If you need to modify the Kerberos details in the Intelligence tab. In this case, ensure that you first enable and configure Kerberos Authentication with the new Kerberos details before proceeding with this procedure.

To configure or reconfigure HDFS security in OMT:

Open a certified web browser.
Specify the following URL to log in to the OMT Management Portal: https://<OMT_masternode_hostname or virtual_ip hostname>:5443.
Select Deployment > Deployments.
Click ... (Browse) on the far right and choose Reconfigure. A new screen will be opened in a separate tab.
Click Intelligence and specify details under the Hadoop File System (HDFS) Security section.

The Enable Secure Data Transfer with HDFS Cluster field is enabled by default to encrypt communication between the HDFS cluster and the database.
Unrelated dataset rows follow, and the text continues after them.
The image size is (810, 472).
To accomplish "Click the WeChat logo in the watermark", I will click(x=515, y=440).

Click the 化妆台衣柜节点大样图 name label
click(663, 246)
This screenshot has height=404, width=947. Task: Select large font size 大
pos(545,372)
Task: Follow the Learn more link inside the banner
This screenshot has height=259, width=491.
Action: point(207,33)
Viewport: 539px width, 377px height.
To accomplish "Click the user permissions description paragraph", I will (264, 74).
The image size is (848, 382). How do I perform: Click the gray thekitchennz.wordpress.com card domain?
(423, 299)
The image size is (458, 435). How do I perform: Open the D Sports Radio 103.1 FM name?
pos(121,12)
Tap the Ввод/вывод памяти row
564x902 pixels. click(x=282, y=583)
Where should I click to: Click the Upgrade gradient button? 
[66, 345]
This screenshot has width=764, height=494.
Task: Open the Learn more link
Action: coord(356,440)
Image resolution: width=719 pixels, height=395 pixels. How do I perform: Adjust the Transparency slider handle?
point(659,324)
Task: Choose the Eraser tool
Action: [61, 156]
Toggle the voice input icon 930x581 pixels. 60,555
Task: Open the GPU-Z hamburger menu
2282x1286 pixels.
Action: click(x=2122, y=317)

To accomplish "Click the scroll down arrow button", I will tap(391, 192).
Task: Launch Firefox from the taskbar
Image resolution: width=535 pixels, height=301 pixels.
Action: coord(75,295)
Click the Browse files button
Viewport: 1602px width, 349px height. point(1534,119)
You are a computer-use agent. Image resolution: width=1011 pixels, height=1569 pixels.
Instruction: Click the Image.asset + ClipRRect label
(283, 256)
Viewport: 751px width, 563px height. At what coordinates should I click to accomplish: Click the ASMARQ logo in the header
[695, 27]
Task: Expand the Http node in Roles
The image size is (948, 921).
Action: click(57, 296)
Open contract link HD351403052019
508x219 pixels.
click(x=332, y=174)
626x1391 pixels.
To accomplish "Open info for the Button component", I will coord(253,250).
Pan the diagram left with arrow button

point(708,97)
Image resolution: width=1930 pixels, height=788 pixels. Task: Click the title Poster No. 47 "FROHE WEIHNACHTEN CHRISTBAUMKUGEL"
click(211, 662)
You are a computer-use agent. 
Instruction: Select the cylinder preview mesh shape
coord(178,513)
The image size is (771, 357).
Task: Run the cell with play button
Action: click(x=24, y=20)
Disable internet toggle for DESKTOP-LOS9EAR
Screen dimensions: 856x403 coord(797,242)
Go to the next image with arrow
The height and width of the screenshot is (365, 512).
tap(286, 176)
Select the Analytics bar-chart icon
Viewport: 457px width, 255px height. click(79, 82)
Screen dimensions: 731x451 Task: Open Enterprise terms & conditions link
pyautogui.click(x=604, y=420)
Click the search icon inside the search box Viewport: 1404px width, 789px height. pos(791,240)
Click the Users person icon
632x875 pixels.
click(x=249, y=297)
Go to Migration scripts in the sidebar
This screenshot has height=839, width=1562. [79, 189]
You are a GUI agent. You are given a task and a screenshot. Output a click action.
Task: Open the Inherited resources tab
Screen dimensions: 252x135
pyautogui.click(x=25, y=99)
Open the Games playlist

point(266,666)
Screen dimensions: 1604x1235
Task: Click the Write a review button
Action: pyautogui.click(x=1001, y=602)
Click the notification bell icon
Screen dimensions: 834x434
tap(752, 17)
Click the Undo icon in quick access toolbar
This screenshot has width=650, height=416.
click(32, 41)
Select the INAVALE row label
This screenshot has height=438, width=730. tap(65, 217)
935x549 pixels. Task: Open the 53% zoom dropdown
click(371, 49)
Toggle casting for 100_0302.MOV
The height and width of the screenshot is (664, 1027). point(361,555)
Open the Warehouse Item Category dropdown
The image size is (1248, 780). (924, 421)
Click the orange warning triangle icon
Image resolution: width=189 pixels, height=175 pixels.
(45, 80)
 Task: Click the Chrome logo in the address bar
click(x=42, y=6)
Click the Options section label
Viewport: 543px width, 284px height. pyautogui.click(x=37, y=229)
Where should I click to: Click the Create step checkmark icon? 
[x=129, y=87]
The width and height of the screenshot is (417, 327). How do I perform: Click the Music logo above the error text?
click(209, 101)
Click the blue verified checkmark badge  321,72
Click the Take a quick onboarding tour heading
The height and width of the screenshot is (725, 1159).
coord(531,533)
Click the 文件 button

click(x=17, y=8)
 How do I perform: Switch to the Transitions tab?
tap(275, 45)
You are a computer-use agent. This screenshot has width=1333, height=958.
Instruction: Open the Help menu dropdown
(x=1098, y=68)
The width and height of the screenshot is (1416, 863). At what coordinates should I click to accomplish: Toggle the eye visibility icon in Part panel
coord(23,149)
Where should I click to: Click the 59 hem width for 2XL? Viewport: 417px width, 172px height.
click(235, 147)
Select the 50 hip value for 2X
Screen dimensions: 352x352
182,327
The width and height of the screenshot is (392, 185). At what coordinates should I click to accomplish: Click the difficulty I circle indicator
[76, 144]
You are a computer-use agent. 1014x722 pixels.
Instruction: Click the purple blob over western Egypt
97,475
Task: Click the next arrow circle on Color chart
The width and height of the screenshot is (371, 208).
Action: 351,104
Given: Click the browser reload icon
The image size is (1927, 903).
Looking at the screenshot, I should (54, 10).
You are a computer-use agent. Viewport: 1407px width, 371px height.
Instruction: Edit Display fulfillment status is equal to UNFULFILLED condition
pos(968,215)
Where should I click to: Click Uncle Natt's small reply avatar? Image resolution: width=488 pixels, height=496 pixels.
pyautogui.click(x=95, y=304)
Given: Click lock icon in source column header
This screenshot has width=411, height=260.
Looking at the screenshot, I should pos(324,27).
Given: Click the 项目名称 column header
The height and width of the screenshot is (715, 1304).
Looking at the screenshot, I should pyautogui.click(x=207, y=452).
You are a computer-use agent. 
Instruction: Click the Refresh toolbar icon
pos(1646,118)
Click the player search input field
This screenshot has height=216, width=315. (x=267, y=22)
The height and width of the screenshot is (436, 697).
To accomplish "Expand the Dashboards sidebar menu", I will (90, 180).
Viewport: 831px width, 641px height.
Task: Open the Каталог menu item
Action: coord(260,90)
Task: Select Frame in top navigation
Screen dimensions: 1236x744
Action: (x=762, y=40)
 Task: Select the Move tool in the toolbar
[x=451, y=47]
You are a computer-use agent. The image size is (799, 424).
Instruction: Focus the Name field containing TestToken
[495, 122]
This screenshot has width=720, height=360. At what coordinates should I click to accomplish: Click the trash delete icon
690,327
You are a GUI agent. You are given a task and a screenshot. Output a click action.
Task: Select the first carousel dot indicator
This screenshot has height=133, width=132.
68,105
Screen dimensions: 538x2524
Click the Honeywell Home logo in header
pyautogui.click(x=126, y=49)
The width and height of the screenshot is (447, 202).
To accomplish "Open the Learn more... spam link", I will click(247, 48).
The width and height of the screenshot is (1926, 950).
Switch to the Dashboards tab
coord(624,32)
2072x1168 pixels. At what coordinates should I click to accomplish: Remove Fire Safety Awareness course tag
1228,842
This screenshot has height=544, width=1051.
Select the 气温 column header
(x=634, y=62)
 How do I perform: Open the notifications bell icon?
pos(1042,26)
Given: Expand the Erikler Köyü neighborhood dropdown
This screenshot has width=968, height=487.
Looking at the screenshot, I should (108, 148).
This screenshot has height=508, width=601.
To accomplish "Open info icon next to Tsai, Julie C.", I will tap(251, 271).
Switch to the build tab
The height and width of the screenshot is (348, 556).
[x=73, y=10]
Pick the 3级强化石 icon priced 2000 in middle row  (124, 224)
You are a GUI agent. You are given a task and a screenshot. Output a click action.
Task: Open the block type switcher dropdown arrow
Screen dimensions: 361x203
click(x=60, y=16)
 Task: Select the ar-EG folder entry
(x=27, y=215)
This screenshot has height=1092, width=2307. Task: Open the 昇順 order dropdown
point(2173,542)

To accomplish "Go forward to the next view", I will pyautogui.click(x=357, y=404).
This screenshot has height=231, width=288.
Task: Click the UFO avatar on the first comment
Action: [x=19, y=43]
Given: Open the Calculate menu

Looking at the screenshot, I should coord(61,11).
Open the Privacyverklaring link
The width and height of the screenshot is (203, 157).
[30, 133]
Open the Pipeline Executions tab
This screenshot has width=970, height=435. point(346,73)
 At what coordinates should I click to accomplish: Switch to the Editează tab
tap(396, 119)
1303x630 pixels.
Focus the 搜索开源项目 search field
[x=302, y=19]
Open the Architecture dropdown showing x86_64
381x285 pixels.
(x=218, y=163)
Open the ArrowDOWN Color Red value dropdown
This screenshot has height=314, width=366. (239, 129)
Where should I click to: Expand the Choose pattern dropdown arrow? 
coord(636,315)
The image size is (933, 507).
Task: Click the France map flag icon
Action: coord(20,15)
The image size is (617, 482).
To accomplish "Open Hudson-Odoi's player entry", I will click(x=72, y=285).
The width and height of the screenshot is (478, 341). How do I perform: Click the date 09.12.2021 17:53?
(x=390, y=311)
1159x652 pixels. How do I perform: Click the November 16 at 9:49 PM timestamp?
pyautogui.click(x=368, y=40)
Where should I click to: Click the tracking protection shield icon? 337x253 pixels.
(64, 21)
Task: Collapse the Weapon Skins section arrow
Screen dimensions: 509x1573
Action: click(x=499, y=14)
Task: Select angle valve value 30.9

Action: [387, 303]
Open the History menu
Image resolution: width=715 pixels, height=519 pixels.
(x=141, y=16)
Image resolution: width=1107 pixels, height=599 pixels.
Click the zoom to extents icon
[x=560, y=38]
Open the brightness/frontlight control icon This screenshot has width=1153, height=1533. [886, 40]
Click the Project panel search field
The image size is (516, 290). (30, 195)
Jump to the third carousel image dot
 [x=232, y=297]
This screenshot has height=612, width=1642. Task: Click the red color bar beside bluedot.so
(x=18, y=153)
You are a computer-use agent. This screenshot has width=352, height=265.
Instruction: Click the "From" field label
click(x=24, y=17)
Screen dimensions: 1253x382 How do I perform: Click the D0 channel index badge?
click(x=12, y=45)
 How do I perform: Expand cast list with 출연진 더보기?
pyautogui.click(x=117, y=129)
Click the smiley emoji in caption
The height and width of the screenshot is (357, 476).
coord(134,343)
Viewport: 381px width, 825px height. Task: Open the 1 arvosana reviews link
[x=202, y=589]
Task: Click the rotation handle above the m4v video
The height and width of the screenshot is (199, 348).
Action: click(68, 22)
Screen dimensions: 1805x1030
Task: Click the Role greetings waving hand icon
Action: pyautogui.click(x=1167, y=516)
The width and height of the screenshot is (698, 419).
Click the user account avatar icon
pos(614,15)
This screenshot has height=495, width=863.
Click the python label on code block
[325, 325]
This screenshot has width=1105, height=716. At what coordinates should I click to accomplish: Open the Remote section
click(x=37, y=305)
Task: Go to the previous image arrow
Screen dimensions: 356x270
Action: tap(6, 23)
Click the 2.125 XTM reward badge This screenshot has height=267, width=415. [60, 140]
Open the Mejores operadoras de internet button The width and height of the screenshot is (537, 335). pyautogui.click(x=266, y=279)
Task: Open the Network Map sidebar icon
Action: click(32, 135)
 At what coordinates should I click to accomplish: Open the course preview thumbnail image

However, this increases the run time of the analytics jobs.
- If you have a non-collocated database cluster and Enable Secure Data Transfer with HDFS Cluster is enabled, perform the following steps:
  1. Execute the following command in the master node:
```
/opt/arcsight/kubernetes/scripts/cdf-updateRE.sh > /tmp/re_ca.cert.pem
```
  2. Execute the following commands in each database node:
```
scp root@<master_node_FQDN>:/tmp/re_ca.cert.pem /etc/pki/ca-trust/source/anchors/
```
```
update-ca-trust
```
  3. Execute the following command to verify that there is a trust relationship with the CA from each database node:
```
curl https://<WORKER_RUNNING_HDFS_NAMENODE>:30071
```
    You should not encounter any certificate errors after executing the above command.
- The Kerberos details that you provide in Kerberos Domain Controller Server, Kerberos Domain Controller Admin Server, Kerberos Domain Controller Domain, and Default Kerberos Domain Controller Realm will be considered only if you select kerberos in Enable Authentication with HDFS Cluster. They are not valid if you select simple.
Click Save.
The following containers restart:
- interset-analytics-xxxxx-xxx
- hdfs-namenode-x
- hdfs-datanode-xxx
(Conditional) After modifying the value of Enable Secure Data Transfer with HDFS Cluster, if HDFS namenode enters the safe mode when you run analytics, perform the following steps:
1. Do the following to bring the HDFS namenode up:
  1. Launch a terminal session and log in to the NFS server.
  2. Navigate to the directory where NFS is created.
    
    (Conditional) If you have used the ArcSight Platform Installer, navigate to the following NFS directory:
```
/opt/arcsight-nfs/arcsight-volume/interset/hdfs/namenode
```
    (Conditional) If you have used the manual deployment method, navigate to the following NFS directory:
```
/<arcsight_nfs_vol_path>/interset/hdfs/namenode
```
    for example:
```
/opt/arcsight/nfs/volumes/itom/arcsight/interset/hdfs/namenode
```
  3. Delete the name folder under the namenode directory.
2. Do the following to bring the HDFS datanodes up:
  1. Navigate to the following directory:
    
    (Conditional) If you have used the ArcSight Platform Installer, navigate to the following directory:
```
/opt/arcsight/k8s-hostpath-volume/interset/hdfs
```
    (Conditional) If you have used the manual deployment method, navigate to the following directory:
```
<arcsight_k8s-hostpath-volume>/interset/hdfs
```
  2. Delete the data folder under the hdfs directory.
  3. Repeat steps i and ii on all the datanodes.
3. Restart the HDFS datanode and namenode containers.